Kinetic Study on the Successive Four-Step Reduction of Cyt c3

Abstract

A detailed kinetic study on the successive four-step reduction of cyt c₃, which has four heme units in a single protein, III₄→III₃II→III₂II₂→III II₃→II₄, was carried out by stopped-flow electronic spectroscopy (SF-UV) and stopped-flow circular dichroism spectroscopy (SF-CD). Based on the absorbance change vs. time and the ellipticity change vs. time at the characteristic CD, together with the electronic absorption of the enzyme, rate constants for the successive four electron transfer steps, k₁–k₄, were successfully estimated by computer simulation.
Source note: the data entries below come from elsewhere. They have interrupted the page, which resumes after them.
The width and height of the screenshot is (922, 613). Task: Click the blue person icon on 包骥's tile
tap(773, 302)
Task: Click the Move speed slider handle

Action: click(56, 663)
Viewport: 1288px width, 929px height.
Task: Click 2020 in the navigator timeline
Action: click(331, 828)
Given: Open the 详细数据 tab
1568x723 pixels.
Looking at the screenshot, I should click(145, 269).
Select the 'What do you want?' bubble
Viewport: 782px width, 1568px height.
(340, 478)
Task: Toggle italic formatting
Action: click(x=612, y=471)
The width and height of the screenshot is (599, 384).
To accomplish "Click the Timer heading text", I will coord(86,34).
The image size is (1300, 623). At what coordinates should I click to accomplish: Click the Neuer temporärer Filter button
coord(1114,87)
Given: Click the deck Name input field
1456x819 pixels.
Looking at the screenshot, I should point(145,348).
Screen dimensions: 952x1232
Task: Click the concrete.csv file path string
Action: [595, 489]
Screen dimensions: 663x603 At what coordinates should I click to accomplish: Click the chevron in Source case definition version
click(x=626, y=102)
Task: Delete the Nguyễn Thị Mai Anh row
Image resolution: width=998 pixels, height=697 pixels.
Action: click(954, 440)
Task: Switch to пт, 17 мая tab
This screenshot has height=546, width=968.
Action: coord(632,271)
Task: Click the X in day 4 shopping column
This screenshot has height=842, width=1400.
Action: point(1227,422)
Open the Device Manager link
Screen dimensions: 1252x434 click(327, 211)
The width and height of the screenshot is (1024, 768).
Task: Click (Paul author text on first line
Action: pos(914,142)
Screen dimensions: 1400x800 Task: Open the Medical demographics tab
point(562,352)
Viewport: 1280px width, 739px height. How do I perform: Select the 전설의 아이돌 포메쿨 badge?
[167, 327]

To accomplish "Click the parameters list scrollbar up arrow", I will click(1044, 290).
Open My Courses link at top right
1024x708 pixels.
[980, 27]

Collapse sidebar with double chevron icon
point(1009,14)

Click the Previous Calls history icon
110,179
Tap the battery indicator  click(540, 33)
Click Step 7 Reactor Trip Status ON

The rate constants of the four steps (k₁=19.8 s⁻¹, k₂=11.9 s⁻¹, k₃=8.9 s⁻¹, and k₄=1.6 s⁻¹; 8.0 10⁻⁴ M Na₂S₂O₄) are quite different from the statistical values (4 : 3 : 2 : 1), thus excluding the possibility of random reduction of hemes of equal reactivities. Instead, each heme has its own reactivity, probably dependent on its local environment. The value of k₃ is somewhat higher than the statistical value, indicating the existence of an autoacceleration effect, although small. This autoacceleration is most probably due to a unique heme-heme and/or heme-environment interaction since unusual CD and electronic absorptions were observed at 350–400 nm at about the time corresponding.